LAMPRET: Layout-Aware Multimodal PreTraining for Document Understanding

Document layout comprises both structural and visual (\eg font size) information that are vital but often ignored by machine learning models. The few existing models which do use layout information only consider \textit{textual} contents, and overlook the existence of contents in other modalities such as images. Additionally, spatial interactions of presented contents in a layout was never fully exploited. On the other hand, a series of document understanding tasks are calling out for layout information. One example is given a position in a document, which image is the best to fit in.
To address current models' limitations and tackle layout-aware document understanding tasks, we first parse a document into blocks whose content can be textual, tabular, or multimedia (\eg images) using a proprietary tool. We then propose a novel hierarchical framework, LAMPreT, to encode the blocks.
Our LAMPreT model encodes each block with a multimodal transformer in the lower-level, and aggregates the block-level representations and connections utilizing a specifically designed transformer at the higher-level.

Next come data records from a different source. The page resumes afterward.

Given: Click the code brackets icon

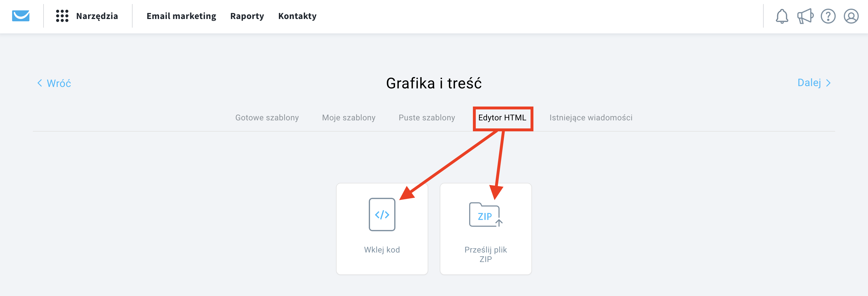Looking at the screenshot, I should click(x=382, y=215).
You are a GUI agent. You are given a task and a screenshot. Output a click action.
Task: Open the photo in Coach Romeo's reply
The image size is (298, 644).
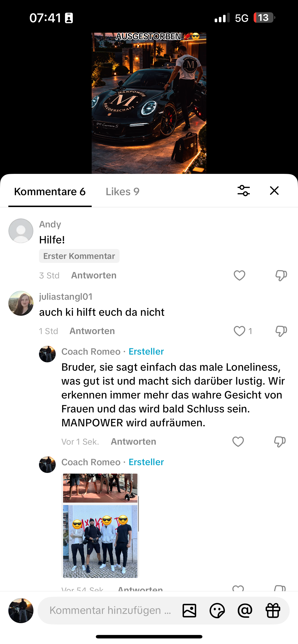click(x=100, y=526)

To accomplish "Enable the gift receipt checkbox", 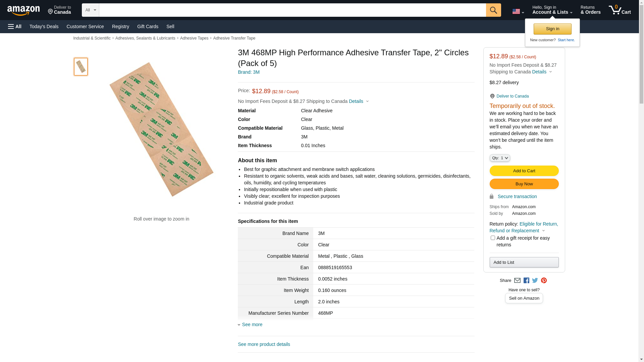I will click(493, 238).
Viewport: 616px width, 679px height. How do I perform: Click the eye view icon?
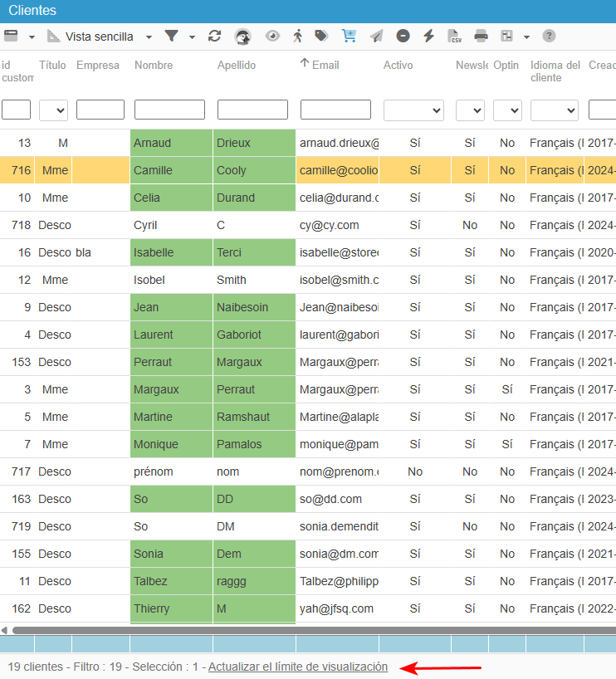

We design hierarchical pre-training objectives where the lower-level model is trained with the standard masked language modeling (MLM) loss and the multimodal alignment loss, and the higher-level model is trained with three layout-aware objectives:
(1) block-order predictions,
(2) masked block predictions, and
(3) image fitting predictions.
We test the proposed model on two layout-aware tasks -- image suggestions and text block filling, and show the effectiveness of our proposed hierarchical architecture as well as pre-training techniques.